Problem description: Rewrite the records below with "arrow" changed to "button" everywhere and all else left the same. Leave the pictures out of your answer.

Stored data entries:
* * *
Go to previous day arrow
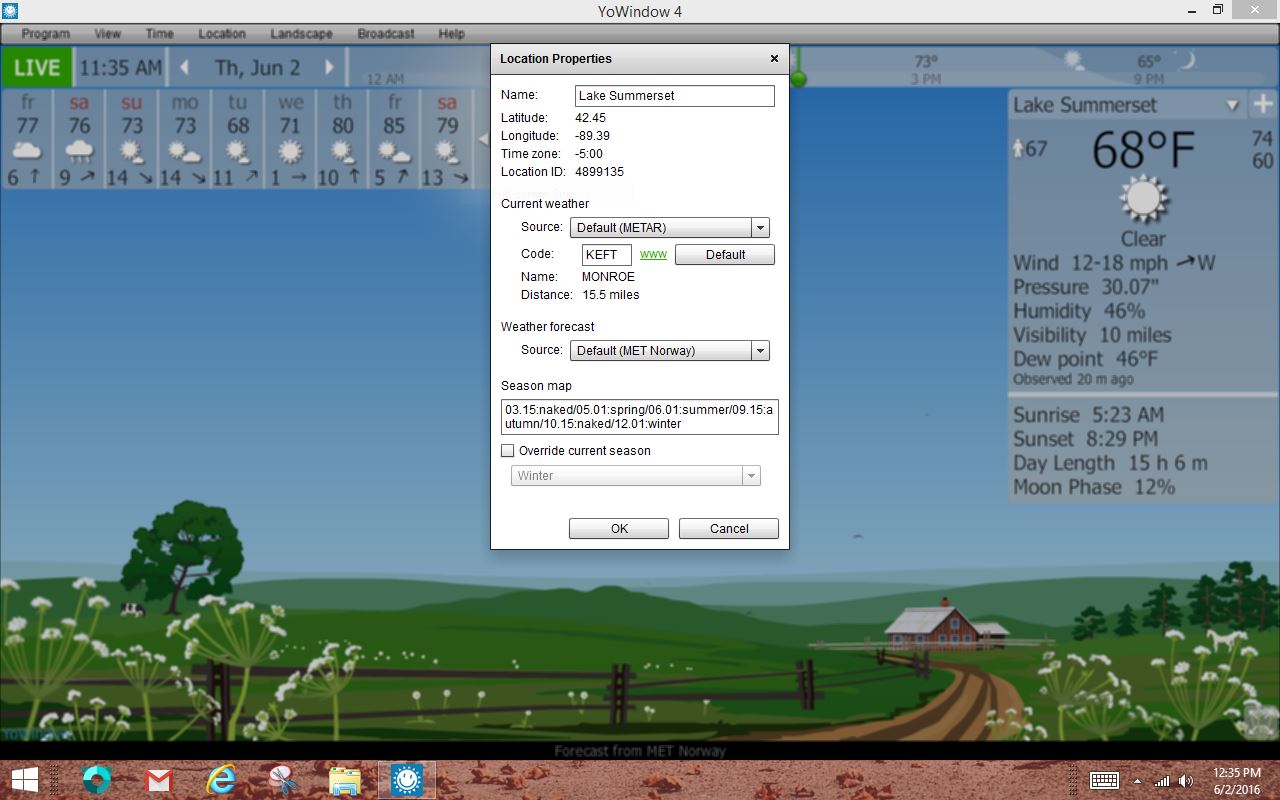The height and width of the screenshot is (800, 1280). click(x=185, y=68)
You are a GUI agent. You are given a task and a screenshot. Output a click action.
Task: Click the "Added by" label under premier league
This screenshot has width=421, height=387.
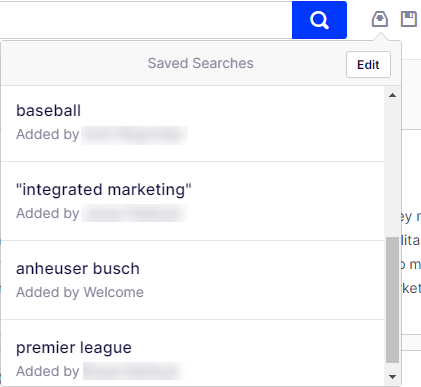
* * *
Solution to this problem:
Go to previous day button
The height and width of the screenshot is (800, 1280). click(x=185, y=68)
You are a GUI agent. You are given a task and a screenshot. Output a click action.
Task: Click the "Added by" label under premier league
This screenshot has width=421, height=387.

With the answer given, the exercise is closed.